The Dead Shall Be Raised – George Bellairs
George Bellairs worked in a bank. To relieve the monotony, he wrote when he could and became a prolific, if somewhat underrated, producer of novels and short stories, often featuring his detective creation, Inspector Littlejohn of the Yard. Having only sampled his short stories, courtesy of Martin Edwards’ anthologies of crime stories from the so-called Golden Age, which I enjoyed, I was encouraged to sample one of his novels. The Dead Shall Be Raised was published in 1942, also going by the title of Murder Will Speak.
The first two chapters give us an insight into Bellairs’ style.

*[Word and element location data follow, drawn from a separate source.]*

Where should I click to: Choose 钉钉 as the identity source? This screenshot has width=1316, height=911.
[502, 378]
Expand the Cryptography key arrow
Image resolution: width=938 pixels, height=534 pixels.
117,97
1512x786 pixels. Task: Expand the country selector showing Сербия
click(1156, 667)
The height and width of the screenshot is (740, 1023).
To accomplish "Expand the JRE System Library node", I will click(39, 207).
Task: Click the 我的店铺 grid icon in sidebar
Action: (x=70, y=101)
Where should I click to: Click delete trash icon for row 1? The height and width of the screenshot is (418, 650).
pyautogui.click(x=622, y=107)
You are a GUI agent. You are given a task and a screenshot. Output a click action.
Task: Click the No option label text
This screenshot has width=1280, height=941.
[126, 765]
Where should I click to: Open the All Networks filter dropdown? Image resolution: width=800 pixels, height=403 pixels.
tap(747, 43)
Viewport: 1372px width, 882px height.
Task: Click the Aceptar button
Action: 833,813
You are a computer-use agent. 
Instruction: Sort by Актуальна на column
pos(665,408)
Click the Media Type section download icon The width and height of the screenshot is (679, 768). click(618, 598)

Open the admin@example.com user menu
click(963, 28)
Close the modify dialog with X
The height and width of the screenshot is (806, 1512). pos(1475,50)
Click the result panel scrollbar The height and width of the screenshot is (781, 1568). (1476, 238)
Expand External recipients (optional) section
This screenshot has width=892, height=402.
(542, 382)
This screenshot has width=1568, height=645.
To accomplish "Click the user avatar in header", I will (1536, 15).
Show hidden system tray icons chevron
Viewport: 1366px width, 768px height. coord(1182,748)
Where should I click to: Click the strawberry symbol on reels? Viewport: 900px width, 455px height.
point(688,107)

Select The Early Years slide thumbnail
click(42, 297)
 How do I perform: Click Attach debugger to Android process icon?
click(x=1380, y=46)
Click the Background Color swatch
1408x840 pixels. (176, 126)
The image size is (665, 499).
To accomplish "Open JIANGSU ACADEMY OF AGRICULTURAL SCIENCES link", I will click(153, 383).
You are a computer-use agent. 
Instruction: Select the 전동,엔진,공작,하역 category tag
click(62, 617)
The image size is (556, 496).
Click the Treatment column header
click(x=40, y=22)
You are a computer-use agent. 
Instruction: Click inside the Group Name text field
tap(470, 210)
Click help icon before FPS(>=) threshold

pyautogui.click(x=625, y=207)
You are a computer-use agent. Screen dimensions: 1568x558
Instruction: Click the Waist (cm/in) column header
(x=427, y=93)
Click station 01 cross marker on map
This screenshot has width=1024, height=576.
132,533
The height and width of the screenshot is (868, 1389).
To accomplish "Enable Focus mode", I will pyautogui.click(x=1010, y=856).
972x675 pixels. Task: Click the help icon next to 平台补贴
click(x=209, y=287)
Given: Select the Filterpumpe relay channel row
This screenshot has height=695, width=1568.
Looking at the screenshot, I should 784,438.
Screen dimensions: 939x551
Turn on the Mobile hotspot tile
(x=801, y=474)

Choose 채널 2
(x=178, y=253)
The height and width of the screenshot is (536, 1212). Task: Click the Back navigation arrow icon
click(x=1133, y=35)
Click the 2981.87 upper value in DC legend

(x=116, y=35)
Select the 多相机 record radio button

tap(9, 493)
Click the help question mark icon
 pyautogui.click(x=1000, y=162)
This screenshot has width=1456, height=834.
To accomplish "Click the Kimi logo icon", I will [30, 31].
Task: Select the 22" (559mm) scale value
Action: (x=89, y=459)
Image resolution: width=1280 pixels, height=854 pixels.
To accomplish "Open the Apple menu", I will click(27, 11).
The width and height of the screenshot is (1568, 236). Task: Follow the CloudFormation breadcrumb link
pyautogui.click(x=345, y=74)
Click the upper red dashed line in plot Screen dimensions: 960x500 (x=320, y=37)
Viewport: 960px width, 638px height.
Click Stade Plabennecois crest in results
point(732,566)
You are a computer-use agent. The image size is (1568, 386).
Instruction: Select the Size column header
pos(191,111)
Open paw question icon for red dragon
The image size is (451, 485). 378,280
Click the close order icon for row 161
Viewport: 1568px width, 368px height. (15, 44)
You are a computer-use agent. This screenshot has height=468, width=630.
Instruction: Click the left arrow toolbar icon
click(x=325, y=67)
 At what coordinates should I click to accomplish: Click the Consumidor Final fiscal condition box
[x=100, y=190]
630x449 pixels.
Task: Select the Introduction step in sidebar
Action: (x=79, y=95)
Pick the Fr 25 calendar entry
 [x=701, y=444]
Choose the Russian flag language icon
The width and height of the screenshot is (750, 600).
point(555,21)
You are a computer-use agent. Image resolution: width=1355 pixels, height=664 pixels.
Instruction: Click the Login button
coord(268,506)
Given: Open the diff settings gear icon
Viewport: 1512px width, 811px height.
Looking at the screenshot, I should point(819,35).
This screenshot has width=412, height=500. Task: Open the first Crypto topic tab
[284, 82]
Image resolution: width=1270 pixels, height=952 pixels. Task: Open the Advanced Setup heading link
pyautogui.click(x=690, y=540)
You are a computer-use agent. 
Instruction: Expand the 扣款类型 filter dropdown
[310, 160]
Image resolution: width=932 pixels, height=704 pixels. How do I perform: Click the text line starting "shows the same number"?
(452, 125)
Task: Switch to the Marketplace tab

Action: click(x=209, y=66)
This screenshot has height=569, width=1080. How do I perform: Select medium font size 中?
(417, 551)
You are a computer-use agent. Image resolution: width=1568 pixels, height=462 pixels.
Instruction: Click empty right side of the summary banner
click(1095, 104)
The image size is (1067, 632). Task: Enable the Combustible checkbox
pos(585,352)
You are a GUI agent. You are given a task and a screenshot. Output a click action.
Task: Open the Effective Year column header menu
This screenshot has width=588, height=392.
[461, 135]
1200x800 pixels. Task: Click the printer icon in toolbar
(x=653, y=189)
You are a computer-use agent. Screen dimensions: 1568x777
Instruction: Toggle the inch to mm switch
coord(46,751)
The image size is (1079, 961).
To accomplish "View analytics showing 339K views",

The first is an atmospheric and slightly comic account of Littlejohn’s train journey in black-out England on Christmas Eve 1940 to the small Pennine town of Hatterworth where his wife is recuperating after their London home suffered a direct hit from a German bomber. The second features a description of a performance of Handel’s Messiah on Christmas Day evening, no slumping in front of the TV watching Strictly and Call the Midwife for them. Handel’s work gives the book its title. The humour is in Bellairs’ eye for detail, in his descriptions of his characters, the clothes they wear, the furniture they surround themselves with and comic juxtapositions, the local magistrate, arriving late for the performance, finds that he has to sit next to two of his regular clients, two incorrigible poachers.
The performance is interrupted by news that the Home Guard, whilst digging trenches on the moor, have unearthed a body, that of Enoch Sykes, popularly thought to have murdered his rival in love, Jeremy Trickett, and scarpered. Obviously, this could not now have been the case and the police, in New Tricks style, decide to reopen the case. Littlejohn is drafted in to help, not least because Superintendent Haworth has (conveniently) sprained his ankle. Any thoughts that Littlejohn had of a quiet Christmas disappear, but he doesn’t put up too much of a struggle about getting involved.
The plot is fairly straightforward, the investigation proceeds through the questioning, in a polite and gentlemanly way, of those still alive who had anything to do with the circumstances leading up to the deaths of Sykes and Trickett, and frankly it doesn’t take much effort to work out whodunnit. But to characterise it as a rather lightweight entertainment doesn’t do the book justice. It is laced with humour and full of insights into the human character.
It also showcases Littlejohn’s methods of detection. He is observant, knowledgeable of human nature and propensities to commit crime. He is rather like Simenon’s Maigret in that respect. Some of his methods wouldn’t pass muster these days but he nails the case with some ease. The trail towards what really happened on the moors of Hatterworth leads to three more deaths. What justice is natural rather than judicial.
I couldn’t help thinking that the moors around which the story is set were the scene of a real-life body search a couple of decades later, when the police were investigating the crimes of Myra Hyndley and Ian Brady, a case of real life imitating art. For those of a sensitive disposition, the novel is very politically incorrect, full of sexism and the odd racist remark. If you can get through that, you will have a pleasant, entertaining read on your hands.
I shall read and review Murder of a Quack, which is the second novel in the volume, another time.